Last month, AC/DC announced it was postponing 12 stadium shows in Europe and seven arena shows in North America, including a date at New York’s Madison Square Garden, because of an immediate threat to Johnson’s hearing, with doctors saying he could suffer complete hearing loss if he continued touring.
Johnson, also a car racing enthusiast, had been with the band since 1980 when he replaced the late Bon Scott six years into AC/DC’s career, and was the voice of the band’s “Back In Back” album, a recording that has sold 22 million copies in the United States, making it the third best selling album ever. Yet despite that long service, AC/DC’s statement about his departure read like a something a large corporation would put out to announce its top accountant was leaving.
“AC/DC band members would like to thank Brian Johnson for his contributions and dedication to the band throughout the years. We wish him all the best with his hearing issues and future ventures,” the band wrote on its web page on Saturday.
Still, it’s easy to see why AC/DC would want to complete the tour. The band’s 2015 dates grossed $180 million, placing the heavy metal veterans second to only Taylor Swift’s $250 million box office gross. (AC/DC sold more tickets than Tay-tay in 2015 though: 2.31 million to her 2.27 million, according to touring industry publication Pollstar.)
“As much as we want this tour to end as it started, we understand, respect and support Brian’s decision to stop touring and save his hearing,” the band said. “We are dedicated to fulfilling the remainder of our touring commitments to everyone that has supported us over the years.”
Fans got a foretaste of what an Axl Rose-fronted AC/DC would sound like. Guns N’ Roses headlined the Coachella festival in California on Saturday, and Young joined the band for credible renditions of AC/DC classics “Whole Lotta Rosie” (a song Rose has performed live for years with his own band) and “Riff Raff.”

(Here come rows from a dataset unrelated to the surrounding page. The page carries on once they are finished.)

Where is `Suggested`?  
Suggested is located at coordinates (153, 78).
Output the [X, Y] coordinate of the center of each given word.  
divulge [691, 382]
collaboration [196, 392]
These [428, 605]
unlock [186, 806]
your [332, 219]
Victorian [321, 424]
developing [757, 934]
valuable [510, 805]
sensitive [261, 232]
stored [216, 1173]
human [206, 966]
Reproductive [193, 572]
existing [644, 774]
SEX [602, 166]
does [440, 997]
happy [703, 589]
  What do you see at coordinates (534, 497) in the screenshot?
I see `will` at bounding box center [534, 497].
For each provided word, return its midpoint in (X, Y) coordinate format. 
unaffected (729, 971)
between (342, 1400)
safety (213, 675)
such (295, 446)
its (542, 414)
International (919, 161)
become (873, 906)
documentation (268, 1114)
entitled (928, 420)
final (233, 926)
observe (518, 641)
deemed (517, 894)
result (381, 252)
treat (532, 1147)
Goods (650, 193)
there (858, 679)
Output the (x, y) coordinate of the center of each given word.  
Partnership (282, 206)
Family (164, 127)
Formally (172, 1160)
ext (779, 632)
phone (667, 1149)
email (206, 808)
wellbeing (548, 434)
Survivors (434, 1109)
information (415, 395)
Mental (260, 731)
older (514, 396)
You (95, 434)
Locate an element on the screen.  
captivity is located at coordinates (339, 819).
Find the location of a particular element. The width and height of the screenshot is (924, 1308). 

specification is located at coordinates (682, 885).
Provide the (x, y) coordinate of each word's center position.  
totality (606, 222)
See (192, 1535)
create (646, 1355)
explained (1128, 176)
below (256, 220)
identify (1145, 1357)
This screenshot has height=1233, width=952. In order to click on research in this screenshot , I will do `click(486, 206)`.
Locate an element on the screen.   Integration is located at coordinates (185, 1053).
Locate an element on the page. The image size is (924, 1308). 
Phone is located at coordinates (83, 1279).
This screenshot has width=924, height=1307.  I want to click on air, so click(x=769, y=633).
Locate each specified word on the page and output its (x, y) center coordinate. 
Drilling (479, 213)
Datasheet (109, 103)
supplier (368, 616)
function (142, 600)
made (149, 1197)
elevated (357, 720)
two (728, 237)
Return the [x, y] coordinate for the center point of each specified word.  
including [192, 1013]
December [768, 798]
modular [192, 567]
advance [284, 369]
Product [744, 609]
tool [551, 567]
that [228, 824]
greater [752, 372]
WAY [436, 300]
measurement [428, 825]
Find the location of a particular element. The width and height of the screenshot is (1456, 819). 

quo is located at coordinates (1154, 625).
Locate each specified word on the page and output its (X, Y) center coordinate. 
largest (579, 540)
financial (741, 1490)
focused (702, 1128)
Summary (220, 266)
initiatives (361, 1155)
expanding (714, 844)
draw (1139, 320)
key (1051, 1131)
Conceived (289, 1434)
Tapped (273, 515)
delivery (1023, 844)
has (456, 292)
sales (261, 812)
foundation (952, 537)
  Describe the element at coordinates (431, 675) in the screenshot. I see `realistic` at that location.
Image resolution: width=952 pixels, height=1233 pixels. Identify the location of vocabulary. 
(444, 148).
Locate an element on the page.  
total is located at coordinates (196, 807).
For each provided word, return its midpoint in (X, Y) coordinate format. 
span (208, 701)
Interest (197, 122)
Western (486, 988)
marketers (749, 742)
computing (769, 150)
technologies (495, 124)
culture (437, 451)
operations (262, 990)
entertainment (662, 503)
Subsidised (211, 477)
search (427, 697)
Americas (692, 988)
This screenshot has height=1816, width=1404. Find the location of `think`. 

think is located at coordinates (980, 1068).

Johnson’s exit (no one is sure whether it was a dismissal or voluntary departure) comes at a tough time for the Australian rockers: AC/DC’s former drummer Phil Rudd was convicted last year in New Zealand of drug possession and making death threats and sentenced to house arrest, while Young’s brother and band co-founder, Malcolm Young, had to leave the band because of dementia.